Super-Pipe: EtLT Pipeline with Prefect, DuckDB, and GCP

The Cornershop EtLT Pipeline is designed to process data from 540 distinct products sourced from major supermarkets in Florianópolis. Leveraging the power of Prefect, DuckDB, and GCP, this pipeline ensures efficient data processing, accuracy in data representation, and scalability to handle growing data demands.

Motivation

With a multitude of products from various supermarkets, there's a need to have a robust pipeline that can extract, transform, load, and then transform the data again, ensuring it's ready for analytics and insights derivation.

Data Pipeline

EtLT Components:

E(xtract):

This component interfaces directly with the Cornershop API, ensuring accurate and timely data extraction.
t(ransform):

Utilizing DuckDB, the data undergoes normalization processes, preparing it for the subsequent loading phase.
L(oad):

Orchestrated by Prefect, this phase ensures that the data is stored in a structured and optimized manner.
(T)ransform:

Another round of transformation is applied using DuckDB. Here, business rules are translated, turning the raw data into actionable insights that can drive business decisions.

GCP Integration:

Artifact Registry: Ensures consistent runtime environments by storing the Docker image.
Cloud Run: Entrusted with executing the data processing scripts.
Compute Engine: Acts as the host for the Prefect agent, which orchestrates the entire process.
Cloud Storage: Serves as the central repository for daily data, ensuring data integrity and ease of access.
BigQuery: A serverless data warehouse solution that facilitates analytics, making sense of the processed data.

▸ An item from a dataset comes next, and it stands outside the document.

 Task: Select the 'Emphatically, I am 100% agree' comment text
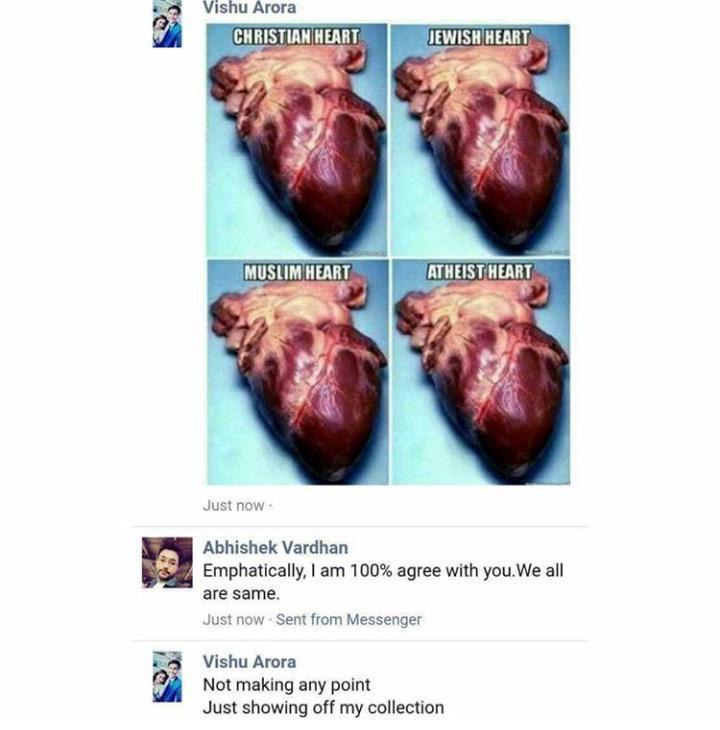click(383, 582)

Initialization via GitHub Action:

Artifact Registry: If no repository is present, one is initialized to manage versions and changes.
Docker Operations: It takes charge of constructing a Docker image based on the Dockerfile and subsequently pushes it to the Artifact Registry.
VM Deployment: Deploys a VM, overwriting existing VMs with the same name. For diverse requirements, the action can be executed with distinct VM/queue names.
Prefect Agent: This component deploys a Docker container equipped with a Prefect agent, enabling flow runs. By default, it configures the flows as serverless containers via Google Cloud Run, offering flexibility and scalability. Any necessary adjustments in resource allocation can be done via the Prefect UI.
Prefect Blocks & Flows: Both blocks and flows under Prefect are auto-deployed, streamlining the initialization process.

Dataset

Column	Description
date	Date of the collection record
aisle_name	Name of the aisle in the store
product_name	Name of the product
brand	Brand of the product
price	Price of the product in R$
package	Information about the product's packaging (ml/kg/packages/etc)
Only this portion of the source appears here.